Hacker Newsnew | past | comments | ask | show | jobs | submitlogin

They didn't say everybody's personal liberty. Of course working people are still all subject to exploitation hand over fist. Regardless, your comment is nothing but a pointless deviation.


> They didn't say everybody's personal liberty

Legally enforced racial segregation denied everybody's personal liberty – although of course, African-Americans bore the brunt of that denial.

Berea College, founded by abolitionists in 1855, was the only desegregated and coeducational college in Kentucky – it admitted all students irrespective of their race or sex. Even though the state of Kentucky enforced racial segregation on all public educational institutions, Berea College was exempt from that as a private institution. Until 1904, when the Kentucky state legislature passed the "Day Law" (named for its sponsor, Democratic politician Carl Day), banning racially integrated private educational institutions. Since Berea was the only such institution in the entire state, it was a direct attack on Berea College's existence. Berea College refused to comply with the new law, and was convicted of the crime of being a racially integrated school; the College appealed the conviction all the way to the US Supreme Court, who in the 1908 case of Berea College v Kentucky, upheld Kentucky's law, on the rather specious grounds that the law did not infringe personal liberty, since Berea College is a corporation, and corporations don't have constitutional rights (such as personal liberty). Berea College was forced to expel all its African-American students; Andrew Carnegie gave them a large grant to open a new college for African-American students (the Lincoln Institute), although it was never very successful. Berea resumed admitting African-American students in 1950, when the Kentucky legislature revoked the ban on racial integration in private education.

■ **Dataset entries**:
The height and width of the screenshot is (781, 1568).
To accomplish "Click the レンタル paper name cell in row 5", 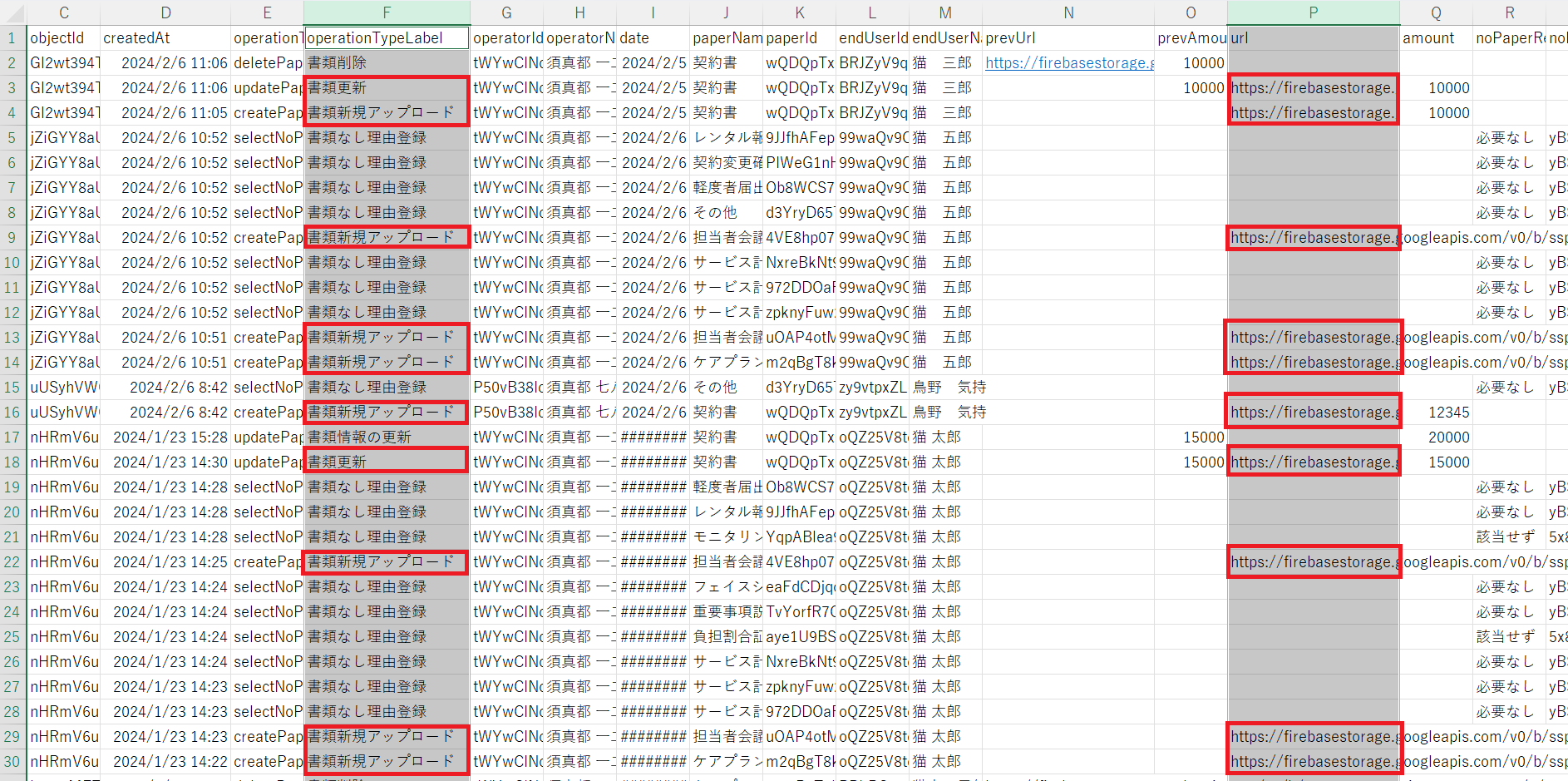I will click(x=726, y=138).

* * *

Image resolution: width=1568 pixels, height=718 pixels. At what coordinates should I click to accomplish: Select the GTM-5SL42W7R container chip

...

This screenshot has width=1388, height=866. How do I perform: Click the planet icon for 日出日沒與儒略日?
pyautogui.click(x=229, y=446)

■ **Tasks to complete**:
1. In the Berea College thread, copy out verbatim the passage starting with "They didn't say everybody's personal liberty." and going on through "a pointless deviation.".
2. According to the Berea College thread, who was the "Day Law" named for?
3. List every year mentioned in the Berea College thread.

■ **Results for the exercise**:
1.
They didn't say everybody's personal liberty. Of course working people are still all subject to exploitation hand over fist. Regardless, your comment is nothing but a pointless deviation.

2. Carl Day, the Democratic politician who sponsored it.

3. 1855, 1904, 1908, 1950